→ Set task a
Please copy the rows exactly, from the first row through the line containing "pyautogui.click(x=366, y=92)", with both of those lines included.

Petitioners concede that their 1986 and 1987 Federal income
tax returns were filed late. On brief, petitioners argue that
they are not liable for the section 6651(a)(1) addition to tax
because they reasonably relied on their accountants, who charged
much and performed poorly. Although acknowledging that “The tax
law does not recognize that the delegation of this responsibility
constitutes reasonable cause for not filing”, petitioners argue
that the law should be otherwise.
We decline petitioners’ invitation to revisit legal
principles that by their own admission are well established. As
stated by the Supreme Court in United States v. Boyle, 469 U.S.
241, 249-252 (1985):
Congress has placed the burden of prompt filing on the
* * * [taxpayer], not on some agent or employee of the
* * * [taxpayer]. The duty is fixed and clear; Congress
intended to place upon the taxpayer an obligation to
ascertain the statutory deadline and then to meet that
deadline, except in a very narrow range of situations.
* * * * * * *
It requires no special training or effort to ascertain
a deadline and make sure that it is met. The failure to
make a timely filing of a tax return is not excused by the
taxpayer’s reliance on an agent, and such reliance is not
“reasonable cause” for a late filing under sec. 6651(a)(1).
We sustain respondent’s determination on this issue.

→ Material for this task
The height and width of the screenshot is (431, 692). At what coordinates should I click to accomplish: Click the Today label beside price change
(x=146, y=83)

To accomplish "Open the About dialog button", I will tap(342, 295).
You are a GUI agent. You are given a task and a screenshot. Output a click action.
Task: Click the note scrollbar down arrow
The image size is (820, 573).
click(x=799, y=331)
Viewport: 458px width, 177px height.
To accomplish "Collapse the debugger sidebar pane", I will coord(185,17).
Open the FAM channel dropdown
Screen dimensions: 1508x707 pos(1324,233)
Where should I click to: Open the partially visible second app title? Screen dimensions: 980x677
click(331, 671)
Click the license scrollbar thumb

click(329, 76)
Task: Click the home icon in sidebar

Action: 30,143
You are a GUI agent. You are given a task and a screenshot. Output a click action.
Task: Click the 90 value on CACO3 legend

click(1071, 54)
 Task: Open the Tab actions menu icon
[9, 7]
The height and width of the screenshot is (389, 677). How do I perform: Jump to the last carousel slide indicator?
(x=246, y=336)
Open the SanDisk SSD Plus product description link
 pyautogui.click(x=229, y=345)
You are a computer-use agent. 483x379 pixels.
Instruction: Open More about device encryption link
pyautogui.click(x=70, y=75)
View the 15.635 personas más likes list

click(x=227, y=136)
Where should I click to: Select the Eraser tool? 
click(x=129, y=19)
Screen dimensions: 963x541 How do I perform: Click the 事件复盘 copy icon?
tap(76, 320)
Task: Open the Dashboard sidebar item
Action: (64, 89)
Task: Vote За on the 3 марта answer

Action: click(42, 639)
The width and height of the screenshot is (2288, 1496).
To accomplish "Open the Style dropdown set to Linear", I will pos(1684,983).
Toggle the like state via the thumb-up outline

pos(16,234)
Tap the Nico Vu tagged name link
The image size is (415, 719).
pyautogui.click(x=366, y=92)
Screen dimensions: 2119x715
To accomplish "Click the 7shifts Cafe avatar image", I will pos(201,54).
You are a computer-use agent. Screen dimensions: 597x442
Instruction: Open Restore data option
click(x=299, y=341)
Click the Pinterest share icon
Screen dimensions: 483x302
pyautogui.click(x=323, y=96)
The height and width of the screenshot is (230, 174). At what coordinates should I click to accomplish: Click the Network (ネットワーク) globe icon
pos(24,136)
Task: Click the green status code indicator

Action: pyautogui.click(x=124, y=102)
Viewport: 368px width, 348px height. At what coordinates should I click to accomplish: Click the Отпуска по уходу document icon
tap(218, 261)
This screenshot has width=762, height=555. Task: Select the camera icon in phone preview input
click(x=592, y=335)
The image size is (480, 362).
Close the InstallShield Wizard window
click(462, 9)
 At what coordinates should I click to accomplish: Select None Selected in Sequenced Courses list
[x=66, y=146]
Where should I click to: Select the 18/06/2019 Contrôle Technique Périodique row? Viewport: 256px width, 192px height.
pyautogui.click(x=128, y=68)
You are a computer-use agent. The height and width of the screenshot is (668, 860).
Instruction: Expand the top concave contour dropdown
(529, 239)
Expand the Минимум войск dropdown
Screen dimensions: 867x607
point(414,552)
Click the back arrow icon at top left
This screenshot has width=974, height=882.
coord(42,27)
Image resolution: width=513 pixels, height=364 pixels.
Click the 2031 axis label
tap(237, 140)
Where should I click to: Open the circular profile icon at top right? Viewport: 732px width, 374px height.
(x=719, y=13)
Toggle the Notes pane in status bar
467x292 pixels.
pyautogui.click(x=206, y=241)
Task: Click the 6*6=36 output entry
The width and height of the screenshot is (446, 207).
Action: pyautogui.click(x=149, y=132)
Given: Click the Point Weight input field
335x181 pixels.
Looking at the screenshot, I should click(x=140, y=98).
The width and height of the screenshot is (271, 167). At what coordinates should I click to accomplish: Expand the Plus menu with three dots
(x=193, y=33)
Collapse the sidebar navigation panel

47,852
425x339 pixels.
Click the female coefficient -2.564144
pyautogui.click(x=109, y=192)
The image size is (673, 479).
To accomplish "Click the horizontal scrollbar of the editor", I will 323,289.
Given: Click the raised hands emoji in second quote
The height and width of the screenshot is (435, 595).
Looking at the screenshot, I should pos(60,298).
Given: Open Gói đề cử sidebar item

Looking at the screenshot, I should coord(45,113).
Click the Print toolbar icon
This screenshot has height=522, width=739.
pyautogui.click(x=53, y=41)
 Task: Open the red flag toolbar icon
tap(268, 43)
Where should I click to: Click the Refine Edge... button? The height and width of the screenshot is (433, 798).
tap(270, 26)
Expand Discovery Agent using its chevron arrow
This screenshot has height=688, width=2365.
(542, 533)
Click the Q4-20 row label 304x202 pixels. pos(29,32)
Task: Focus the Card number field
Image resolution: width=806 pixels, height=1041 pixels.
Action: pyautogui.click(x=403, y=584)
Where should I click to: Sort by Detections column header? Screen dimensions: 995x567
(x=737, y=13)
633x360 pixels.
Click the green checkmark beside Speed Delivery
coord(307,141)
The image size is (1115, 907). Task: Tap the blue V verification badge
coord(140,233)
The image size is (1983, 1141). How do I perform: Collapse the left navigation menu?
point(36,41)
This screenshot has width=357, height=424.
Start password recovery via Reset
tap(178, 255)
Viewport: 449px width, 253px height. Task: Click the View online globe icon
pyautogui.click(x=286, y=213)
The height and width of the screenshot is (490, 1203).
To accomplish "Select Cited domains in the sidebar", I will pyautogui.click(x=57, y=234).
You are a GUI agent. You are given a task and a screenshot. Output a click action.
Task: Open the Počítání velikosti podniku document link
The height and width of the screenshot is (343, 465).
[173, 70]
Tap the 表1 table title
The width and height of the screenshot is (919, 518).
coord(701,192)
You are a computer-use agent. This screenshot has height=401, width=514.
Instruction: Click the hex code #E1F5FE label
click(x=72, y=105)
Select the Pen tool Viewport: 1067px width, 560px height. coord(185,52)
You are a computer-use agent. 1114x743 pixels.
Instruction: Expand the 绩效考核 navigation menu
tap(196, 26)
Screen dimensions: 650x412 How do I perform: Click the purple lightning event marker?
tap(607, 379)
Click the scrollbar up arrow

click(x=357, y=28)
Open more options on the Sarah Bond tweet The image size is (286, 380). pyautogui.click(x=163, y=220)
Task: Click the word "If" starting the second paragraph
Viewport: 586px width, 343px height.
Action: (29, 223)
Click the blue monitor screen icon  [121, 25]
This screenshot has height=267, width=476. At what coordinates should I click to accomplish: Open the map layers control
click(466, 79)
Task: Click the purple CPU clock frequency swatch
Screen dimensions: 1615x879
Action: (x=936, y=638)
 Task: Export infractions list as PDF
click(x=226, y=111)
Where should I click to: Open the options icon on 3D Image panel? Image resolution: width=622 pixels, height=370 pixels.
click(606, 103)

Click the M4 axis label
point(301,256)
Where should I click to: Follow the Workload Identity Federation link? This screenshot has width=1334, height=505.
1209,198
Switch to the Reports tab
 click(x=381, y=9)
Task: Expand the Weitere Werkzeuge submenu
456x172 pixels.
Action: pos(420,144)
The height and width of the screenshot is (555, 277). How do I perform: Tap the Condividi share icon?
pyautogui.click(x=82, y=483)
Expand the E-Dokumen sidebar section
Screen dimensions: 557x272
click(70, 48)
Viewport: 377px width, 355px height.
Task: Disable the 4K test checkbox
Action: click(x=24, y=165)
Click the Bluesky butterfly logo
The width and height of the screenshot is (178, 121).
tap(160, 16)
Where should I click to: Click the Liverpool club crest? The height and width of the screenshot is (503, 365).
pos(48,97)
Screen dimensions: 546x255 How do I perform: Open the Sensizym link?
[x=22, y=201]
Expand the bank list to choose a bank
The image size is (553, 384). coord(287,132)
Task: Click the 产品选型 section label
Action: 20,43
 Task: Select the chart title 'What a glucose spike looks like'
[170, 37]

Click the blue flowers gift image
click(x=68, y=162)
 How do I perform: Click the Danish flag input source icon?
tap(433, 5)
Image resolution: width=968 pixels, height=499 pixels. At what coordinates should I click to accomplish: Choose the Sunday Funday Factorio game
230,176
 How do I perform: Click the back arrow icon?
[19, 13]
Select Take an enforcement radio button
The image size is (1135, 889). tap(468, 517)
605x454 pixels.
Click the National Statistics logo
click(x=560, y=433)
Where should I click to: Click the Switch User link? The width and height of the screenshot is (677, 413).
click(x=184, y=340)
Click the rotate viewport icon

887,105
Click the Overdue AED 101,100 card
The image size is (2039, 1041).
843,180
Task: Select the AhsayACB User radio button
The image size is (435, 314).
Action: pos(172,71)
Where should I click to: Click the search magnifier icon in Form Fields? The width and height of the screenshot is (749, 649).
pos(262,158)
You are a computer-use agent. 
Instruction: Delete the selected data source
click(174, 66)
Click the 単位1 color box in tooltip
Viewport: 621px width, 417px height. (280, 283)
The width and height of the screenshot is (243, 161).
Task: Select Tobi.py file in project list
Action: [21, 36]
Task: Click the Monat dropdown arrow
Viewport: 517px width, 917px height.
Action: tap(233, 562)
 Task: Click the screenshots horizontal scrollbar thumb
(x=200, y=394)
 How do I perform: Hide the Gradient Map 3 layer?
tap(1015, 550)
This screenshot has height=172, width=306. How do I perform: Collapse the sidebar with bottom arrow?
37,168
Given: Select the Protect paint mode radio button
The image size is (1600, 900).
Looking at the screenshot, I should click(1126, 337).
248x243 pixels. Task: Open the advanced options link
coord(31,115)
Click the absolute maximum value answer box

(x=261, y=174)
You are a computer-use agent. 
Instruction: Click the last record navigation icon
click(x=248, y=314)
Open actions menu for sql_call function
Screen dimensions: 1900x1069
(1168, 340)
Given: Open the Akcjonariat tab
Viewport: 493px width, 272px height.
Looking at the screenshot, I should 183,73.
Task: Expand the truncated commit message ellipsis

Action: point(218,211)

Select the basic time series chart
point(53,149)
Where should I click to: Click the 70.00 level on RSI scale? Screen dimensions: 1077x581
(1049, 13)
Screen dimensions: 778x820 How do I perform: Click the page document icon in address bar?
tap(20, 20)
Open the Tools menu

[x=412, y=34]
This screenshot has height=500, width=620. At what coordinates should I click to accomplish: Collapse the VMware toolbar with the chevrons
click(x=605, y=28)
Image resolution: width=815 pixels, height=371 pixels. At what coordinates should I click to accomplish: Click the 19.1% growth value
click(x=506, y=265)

→ Set task b
List every year that appears in the court excerpt on late tax returns, in order of appearance.

→ Exercise response a
The height and width of the screenshot is (431, 692). At what coordinates should I click to accomplish: Click the Today label beside price change
(x=146, y=83)

To accomplish "Open the About dialog button", I will tap(342, 295).
You are a GUI agent. You are given a task and a screenshot. Output a click action.
Task: Click the note scrollbar down arrow
The image size is (820, 573).
click(x=799, y=331)
Viewport: 458px width, 177px height.
To accomplish "Collapse the debugger sidebar pane", I will coord(185,17).
Open the FAM channel dropdown
Screen dimensions: 1508x707 pos(1324,233)
Where should I click to: Open the partially visible second app title? Screen dimensions: 980x677
click(331, 671)
Click the license scrollbar thumb

click(329, 76)
Task: Click the home icon in sidebar

Action: 30,143
You are a GUI agent. You are given a task and a screenshot. Output a click action.
Task: Click the 90 value on CACO3 legend

click(1071, 54)
 Task: Open the Tab actions menu icon
[9, 7]
The height and width of the screenshot is (389, 677). How do I perform: Jump to the last carousel slide indicator?
(x=246, y=336)
Open the SanDisk SSD Plus product description link
 pyautogui.click(x=229, y=345)
You are a computer-use agent. 483x379 pixels.
Instruction: Open More about device encryption link
pyautogui.click(x=70, y=75)
View the 15.635 personas más likes list

click(x=227, y=136)
Where should I click to: Select the Eraser tool? 
click(x=129, y=19)
Screen dimensions: 963x541 How do I perform: Click the 事件复盘 copy icon?
tap(76, 320)
Task: Open the Dashboard sidebar item
Action: (64, 89)
Task: Vote За on the 3 марта answer

Action: click(42, 639)
The width and height of the screenshot is (2288, 1496).
To accomplish "Open the Style dropdown set to Linear", I will pos(1684,983).
Toggle the like state via the thumb-up outline

pos(16,234)
Tap the Nico Vu tagged name link
The image size is (415, 719).
pyautogui.click(x=366, y=92)

→ Exercise response b
1986, 1987, 1985